PUP、炭素税廃止法案支持決定

法案変更で修正条項が追加され

 7月14日、保守連合政府は、クライブ・パーマー氏のパーマー統一党(PUP)との交渉で妥協が成り立ち、炭素税廃止法案にPUPの要求した修正案を追加し、連邦議会下院に三度目の提出を行い、同日、同法案は三度目の可決を受けた。

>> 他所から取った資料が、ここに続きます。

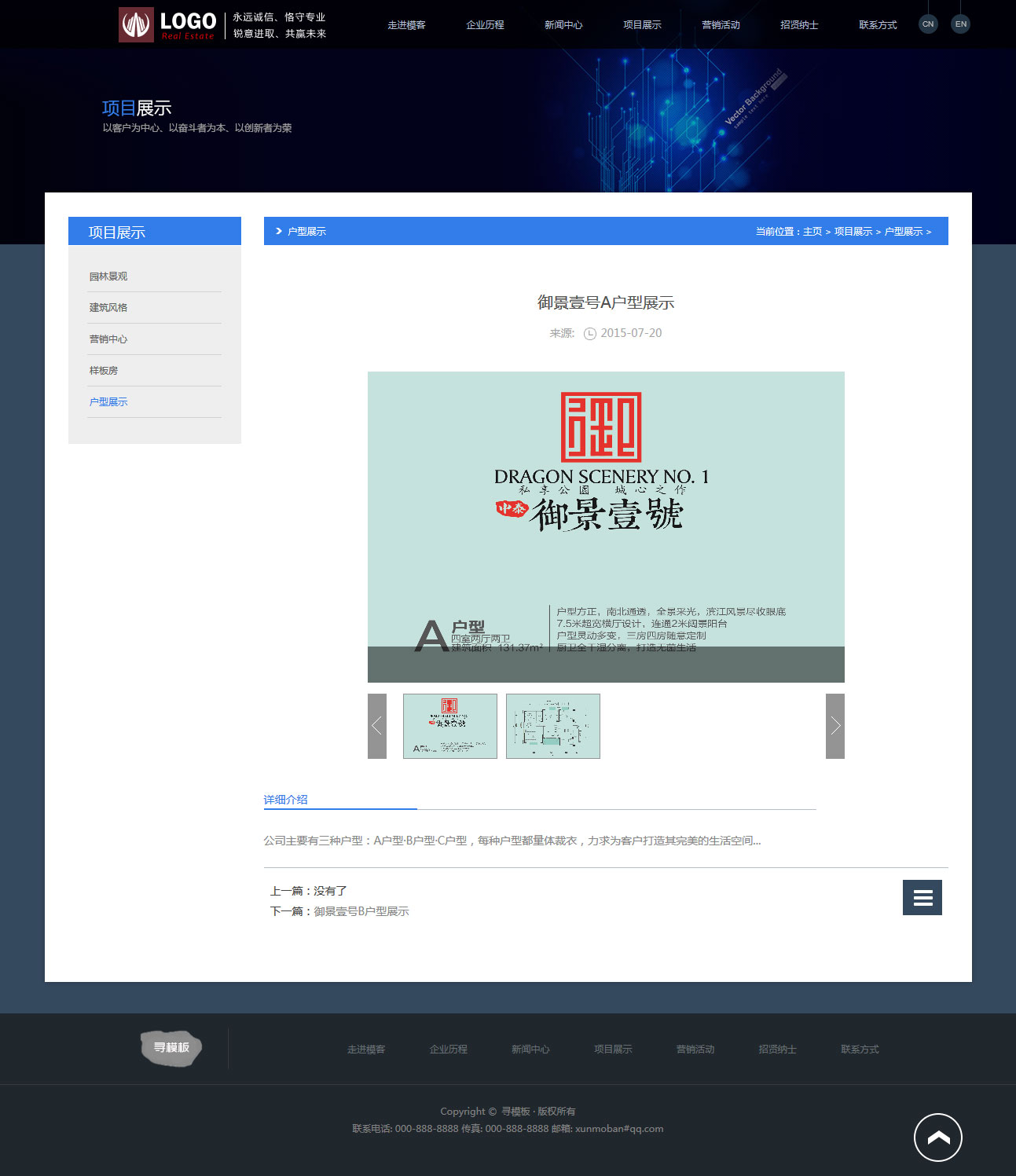Open 走进模客 in the top navigation
This screenshot has width=1016, height=1176.
pos(406,25)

 また、PUPのジャッキ・ランビー上院議員は、「PUP議員全員、政府が重要な条文修正案の協議で『おかしな策略』を二度としないという条件で炭素税廃止法案に賛成することを決めた」ことを明らかにした。グレッグ・ハント環境相は、「廃止法案条文にはっきりと炭素税廃止が国民世帯や事業所の利益になるよう義務づけている。強力な消費者保護条項をさらに強化している」と語った。

 一方、ビル・ショーテン労働党党首は、「自由党のジョン・ハワード首相が排出権取引制度(ETS)施行を唱えてから7年経つ。自由市場経済、自由企業制度信奉者だった自由党も今は市場制度による解決を望んでいないらしい。保守連合は築き上げられたものをすべて崩したがっている。これまでの制度に代わり、国内最大の大気汚染企業に納税者の血税を渡して大気汚染を続けさせるという、アマチュアで、考え不足で、中央集権的でソビエト政権を思わせるクーポン券システムを取り入れようとしている」と発言している。

 政府の炭素税廃止法案再々提出では、所得税減税法案と連邦議会上院選挙改定法案がこっそりと闇に葬られている。いずれも先週に上院で否決されており、今回も上院で可決される見込みがないためと見られる。所得税減税法案は、前労働党政権が提出したもので、炭素税実施に伴うコスト増を補償するため、低所得者層を対象に2015年7月1日から実施されるはずだったが、炭素税が廃止されればその必要もなくなる。ただし、将来的に財政黒字が回復すればアボット政権は高額所得者減税を考えていることも先に明らかにされている。また、炭素税廃止法案成立後は鉱山税廃止も予定している。